At Penn State, the move toward paperless assessment has
coincided with a startling drop in the completion rate. Like some other
schools, we have an institute for the advancement of teaching skills. Upon
seeing the drop in SRTE completion, our center undertook a project to try to
improve compliance with the assessment. Note that these efforts do nothing to
improve pedagogy or understand why compliance is dropping; the focus on the
course assessment process is completely unrelated to helping students learn. Once
again, the tail is wagging the dog.
Example 5: Information technology has become the backbone of
most modern organizations.
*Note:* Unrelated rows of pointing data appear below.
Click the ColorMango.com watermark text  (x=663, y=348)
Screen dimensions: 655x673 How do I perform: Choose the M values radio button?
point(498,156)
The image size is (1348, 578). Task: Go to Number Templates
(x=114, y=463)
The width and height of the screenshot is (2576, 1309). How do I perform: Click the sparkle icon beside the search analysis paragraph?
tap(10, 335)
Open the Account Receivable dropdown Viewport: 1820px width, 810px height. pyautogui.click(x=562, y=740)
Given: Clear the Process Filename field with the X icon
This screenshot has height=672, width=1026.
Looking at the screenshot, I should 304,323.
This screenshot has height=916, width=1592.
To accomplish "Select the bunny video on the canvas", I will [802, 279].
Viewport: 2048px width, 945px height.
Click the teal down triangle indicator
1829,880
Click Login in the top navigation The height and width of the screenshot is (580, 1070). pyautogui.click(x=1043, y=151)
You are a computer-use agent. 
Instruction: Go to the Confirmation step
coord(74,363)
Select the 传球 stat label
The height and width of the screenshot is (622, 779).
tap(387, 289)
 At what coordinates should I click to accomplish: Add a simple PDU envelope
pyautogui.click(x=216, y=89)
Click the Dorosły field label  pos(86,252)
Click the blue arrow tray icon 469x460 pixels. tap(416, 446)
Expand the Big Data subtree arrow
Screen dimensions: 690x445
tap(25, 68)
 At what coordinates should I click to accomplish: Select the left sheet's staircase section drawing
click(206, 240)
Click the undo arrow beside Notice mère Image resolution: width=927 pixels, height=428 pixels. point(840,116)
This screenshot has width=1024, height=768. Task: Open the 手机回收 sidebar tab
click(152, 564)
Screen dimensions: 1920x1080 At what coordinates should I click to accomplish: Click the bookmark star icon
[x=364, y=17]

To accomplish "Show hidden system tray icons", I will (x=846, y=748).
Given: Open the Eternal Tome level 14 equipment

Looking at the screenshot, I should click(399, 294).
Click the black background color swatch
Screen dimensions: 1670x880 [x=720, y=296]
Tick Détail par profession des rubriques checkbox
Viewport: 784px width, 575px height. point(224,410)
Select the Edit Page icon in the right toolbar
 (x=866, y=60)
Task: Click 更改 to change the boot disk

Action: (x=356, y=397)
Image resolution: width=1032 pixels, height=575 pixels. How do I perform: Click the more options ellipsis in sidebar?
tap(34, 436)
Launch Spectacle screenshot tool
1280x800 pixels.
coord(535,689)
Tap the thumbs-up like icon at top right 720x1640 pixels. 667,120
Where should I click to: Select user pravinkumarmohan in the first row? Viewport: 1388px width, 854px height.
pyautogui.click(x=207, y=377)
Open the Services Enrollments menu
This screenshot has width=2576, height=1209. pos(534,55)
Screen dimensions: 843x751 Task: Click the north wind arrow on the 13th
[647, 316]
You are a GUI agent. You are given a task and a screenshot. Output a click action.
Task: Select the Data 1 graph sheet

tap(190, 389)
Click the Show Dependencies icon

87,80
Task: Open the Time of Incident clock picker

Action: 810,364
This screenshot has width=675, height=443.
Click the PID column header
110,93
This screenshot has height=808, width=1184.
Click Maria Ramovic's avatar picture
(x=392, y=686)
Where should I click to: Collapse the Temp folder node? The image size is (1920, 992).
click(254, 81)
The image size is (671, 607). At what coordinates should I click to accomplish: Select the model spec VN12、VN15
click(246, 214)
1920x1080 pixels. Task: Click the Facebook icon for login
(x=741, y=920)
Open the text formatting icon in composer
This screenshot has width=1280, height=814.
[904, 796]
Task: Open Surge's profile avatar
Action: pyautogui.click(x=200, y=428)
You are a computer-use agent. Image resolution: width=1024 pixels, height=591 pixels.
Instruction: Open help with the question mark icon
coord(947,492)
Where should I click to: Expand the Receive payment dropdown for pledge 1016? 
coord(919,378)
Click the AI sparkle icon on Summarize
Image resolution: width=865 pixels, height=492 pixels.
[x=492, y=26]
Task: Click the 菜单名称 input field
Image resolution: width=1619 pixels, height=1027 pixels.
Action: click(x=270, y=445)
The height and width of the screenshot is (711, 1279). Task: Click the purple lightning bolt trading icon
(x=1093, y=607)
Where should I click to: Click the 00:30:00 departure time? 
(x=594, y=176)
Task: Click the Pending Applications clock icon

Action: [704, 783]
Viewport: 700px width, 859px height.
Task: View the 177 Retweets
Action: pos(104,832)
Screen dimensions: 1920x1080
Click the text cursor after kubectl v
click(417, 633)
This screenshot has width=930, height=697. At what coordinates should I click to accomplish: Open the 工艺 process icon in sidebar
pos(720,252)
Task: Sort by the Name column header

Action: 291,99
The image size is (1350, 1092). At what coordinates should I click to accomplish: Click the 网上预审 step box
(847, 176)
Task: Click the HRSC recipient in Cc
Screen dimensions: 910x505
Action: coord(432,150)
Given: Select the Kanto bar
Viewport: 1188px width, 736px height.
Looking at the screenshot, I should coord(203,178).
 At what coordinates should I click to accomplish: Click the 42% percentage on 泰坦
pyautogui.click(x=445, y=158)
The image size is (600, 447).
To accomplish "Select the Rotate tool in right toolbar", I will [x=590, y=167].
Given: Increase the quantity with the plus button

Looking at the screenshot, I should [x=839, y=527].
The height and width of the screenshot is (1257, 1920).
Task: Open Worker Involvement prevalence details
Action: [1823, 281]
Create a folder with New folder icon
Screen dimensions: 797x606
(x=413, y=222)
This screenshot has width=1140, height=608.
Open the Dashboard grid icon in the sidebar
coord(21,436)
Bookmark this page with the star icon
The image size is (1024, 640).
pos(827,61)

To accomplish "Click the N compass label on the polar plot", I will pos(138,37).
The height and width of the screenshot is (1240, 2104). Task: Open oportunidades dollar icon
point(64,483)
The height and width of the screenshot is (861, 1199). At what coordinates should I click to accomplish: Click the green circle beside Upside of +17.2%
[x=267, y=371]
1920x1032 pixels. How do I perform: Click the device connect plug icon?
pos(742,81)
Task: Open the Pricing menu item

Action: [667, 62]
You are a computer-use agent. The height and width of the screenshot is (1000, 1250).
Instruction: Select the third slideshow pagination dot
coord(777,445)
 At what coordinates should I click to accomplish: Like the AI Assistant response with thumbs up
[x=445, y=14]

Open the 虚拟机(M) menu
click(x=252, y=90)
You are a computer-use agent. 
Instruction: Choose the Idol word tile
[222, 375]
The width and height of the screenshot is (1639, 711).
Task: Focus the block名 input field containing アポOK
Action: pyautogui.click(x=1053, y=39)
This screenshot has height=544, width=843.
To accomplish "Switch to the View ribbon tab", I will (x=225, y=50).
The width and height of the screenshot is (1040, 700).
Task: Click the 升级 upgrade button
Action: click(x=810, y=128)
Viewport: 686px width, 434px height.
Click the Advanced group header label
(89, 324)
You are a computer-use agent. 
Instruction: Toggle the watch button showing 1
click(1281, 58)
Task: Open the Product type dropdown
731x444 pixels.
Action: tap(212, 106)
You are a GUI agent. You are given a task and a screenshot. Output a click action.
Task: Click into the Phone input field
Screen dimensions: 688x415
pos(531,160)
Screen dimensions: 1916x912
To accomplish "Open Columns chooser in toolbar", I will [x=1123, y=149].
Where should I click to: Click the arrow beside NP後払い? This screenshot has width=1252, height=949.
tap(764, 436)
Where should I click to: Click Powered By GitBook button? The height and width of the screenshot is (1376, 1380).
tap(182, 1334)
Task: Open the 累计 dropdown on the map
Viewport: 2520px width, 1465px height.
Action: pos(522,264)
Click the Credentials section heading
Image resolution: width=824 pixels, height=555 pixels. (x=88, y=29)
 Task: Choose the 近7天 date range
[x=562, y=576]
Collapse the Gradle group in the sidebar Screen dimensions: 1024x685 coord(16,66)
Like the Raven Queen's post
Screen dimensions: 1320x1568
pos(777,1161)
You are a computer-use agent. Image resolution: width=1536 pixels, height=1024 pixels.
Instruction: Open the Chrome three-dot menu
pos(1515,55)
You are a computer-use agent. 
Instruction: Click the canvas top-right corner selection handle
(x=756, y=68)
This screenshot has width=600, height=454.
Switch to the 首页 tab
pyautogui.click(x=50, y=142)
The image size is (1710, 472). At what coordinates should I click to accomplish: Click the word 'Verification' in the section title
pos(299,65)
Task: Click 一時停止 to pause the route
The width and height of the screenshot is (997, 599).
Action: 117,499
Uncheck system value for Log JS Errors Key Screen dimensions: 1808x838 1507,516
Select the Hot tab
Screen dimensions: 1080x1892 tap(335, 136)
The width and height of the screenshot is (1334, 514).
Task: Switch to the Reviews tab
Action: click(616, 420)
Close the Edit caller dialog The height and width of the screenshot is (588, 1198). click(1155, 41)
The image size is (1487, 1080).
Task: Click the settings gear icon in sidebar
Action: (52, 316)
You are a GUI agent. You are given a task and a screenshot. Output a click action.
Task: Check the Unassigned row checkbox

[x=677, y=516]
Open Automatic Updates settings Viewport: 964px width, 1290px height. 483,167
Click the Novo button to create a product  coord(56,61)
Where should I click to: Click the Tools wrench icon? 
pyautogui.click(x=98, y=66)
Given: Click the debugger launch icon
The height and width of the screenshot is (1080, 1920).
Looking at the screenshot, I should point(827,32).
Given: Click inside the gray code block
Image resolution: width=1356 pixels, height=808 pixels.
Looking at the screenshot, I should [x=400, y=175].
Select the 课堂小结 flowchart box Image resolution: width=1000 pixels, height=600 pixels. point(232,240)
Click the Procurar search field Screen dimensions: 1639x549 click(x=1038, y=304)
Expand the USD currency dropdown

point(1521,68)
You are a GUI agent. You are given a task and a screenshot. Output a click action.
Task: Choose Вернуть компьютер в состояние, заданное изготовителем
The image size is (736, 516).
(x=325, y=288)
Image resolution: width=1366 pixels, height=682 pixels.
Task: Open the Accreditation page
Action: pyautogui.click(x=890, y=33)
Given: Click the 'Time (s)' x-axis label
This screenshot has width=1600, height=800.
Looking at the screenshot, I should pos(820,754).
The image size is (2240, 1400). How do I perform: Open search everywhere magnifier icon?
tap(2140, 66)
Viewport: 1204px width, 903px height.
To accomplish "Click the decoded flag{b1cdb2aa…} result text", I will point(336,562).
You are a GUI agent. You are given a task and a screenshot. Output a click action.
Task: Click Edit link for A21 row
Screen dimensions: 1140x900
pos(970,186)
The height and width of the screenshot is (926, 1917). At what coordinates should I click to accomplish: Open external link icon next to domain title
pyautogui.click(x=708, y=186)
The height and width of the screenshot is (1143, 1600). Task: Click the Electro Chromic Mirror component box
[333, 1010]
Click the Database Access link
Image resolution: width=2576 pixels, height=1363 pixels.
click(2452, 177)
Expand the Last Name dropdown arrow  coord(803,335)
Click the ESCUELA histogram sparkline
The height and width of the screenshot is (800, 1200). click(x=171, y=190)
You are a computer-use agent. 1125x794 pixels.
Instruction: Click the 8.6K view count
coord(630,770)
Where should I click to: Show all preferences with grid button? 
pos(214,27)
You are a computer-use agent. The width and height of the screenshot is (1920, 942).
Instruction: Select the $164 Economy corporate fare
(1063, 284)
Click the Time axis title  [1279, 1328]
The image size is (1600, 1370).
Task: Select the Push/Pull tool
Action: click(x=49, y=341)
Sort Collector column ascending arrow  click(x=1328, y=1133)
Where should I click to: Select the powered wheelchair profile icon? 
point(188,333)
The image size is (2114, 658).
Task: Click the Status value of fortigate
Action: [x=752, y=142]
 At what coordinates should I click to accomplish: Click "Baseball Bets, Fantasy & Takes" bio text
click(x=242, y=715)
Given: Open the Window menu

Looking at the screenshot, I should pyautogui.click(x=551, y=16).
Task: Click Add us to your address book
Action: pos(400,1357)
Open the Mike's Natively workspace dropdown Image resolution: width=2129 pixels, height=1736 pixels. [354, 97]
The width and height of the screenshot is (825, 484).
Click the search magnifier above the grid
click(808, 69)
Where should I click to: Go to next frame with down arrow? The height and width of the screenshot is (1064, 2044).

Grading the performance of the IS group, however, is
extremely difficult. In many IS shops, measuring system uptime is readily
quantifiable and usually scores in the high 90s. (For reference, 99.5% is a
great score on a test but in this context it means the system was down for
almost two full days a year.) What is much more difficult to measure, yet more
important to business performance, is whether the right applications were
running in the first place, how much inefficiency in the data center was
required to get the gaudy uptime number, or how good the data was that the
system delivered. Information quality is one of those metrics that is incredibly hard
(and sometimes embarrassing) to measure, hard to improve, and hard to justify
in terms of conventional ROI. Yet while it is, more often than not, truly
critical for business performance, information quality was not in years past a component
of a CIO’s performance plan. I’m told the situation is changing, although measuring
application portfolio management – how well IS gets the right tools into
production and the old ones retired – remains a challenge.
The five examples, along with many others from your own
experience, suggest two important lessons. First, more data will by definition
– thank you Claude Shannon – contain more noise. As Nassim Taleb notes in his
critique of uncritical big-data love, more data simply means more
cherry-picking (and not, Nate Silver would add, better hypothesis generation).
Second, in the domain of human management, incentive
structures remain hard to get right, so there will be more and more temptations
to let “numbers speak for themselves.” Such attitudes can emphasize the most readily
measured phenomena, often of activity rather than outcomes – web clicks are
easier to count than conversions; sales calls are easier to generate than
revenues; incoming SAT scores are easier to average than student loan debt or
job placement rates of the graduating class.
One would hope that getting the assessments right, even though it usually means
counting something that doesn’t look as good, should dictate
performance assessment. Given so much evidence from the worlds of medicine,
commerce, sports, the military (remember Robert McNamara's "kill ratios"?), and academia to the contrary, however, it would
appear that these games will forever be with us.